In 1922, she and her husband set up the Groupe d'études philosophiques et scientifiques pour l'examen des idées nouvelles, at the Sorbonne.
Yvonne was the primary benefactor of the Théatre Alfred Jarry, set up by Antonin Artaud, Roger Vitrac and Robert Aron in 1926.
She co-wrote Capitalisme et Sexualité with her husband.
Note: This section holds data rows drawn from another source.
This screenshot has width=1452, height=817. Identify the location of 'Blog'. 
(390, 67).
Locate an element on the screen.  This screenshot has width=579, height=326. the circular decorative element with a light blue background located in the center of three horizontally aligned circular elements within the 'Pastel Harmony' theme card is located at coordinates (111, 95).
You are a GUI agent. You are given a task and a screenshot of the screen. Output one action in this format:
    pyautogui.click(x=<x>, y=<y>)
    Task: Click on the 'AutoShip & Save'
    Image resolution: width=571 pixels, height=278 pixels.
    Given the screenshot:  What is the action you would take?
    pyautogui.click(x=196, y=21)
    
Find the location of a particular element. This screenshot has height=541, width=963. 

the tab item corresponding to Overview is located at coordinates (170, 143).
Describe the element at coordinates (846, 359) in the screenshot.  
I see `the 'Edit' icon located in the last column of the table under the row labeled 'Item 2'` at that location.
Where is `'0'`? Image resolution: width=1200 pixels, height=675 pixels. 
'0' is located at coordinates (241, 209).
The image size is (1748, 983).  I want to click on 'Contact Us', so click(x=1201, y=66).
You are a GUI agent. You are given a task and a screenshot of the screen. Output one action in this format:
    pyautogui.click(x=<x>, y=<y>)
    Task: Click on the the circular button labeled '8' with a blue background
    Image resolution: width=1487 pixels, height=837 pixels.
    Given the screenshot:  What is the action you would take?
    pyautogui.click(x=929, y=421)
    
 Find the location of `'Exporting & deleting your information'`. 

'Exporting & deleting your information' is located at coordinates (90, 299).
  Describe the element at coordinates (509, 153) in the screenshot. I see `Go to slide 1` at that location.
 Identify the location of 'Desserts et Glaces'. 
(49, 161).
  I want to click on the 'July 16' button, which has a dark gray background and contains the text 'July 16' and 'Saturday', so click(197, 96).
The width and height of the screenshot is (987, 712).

Using the pseudonym of Jacques Poisson, she published several articles discussing the relationship between art and psychoanalysis. In "Littérature moderne et psychoanalysis" she analysed various avant-garde examples of art and literature encompassing the work of Guillaume Apollinaire, Jean Cocteau, Philippe Soupault and Blaise Cendrars. She was greatly interested in cinema, stating this new field should be concern to researchers of the unconscious psychic apparatus, which also dominates drama. She claimed that the cinema introduced the means to clearly reproduce the thought-images in a way that matched their rapidity.

Later Life

Yvonne Allendy died prematurely on 23 Aug 1935, at the age of 44. Her body is buried in the cemetery of Montmartre, in the family vault Dumouchel-Nel.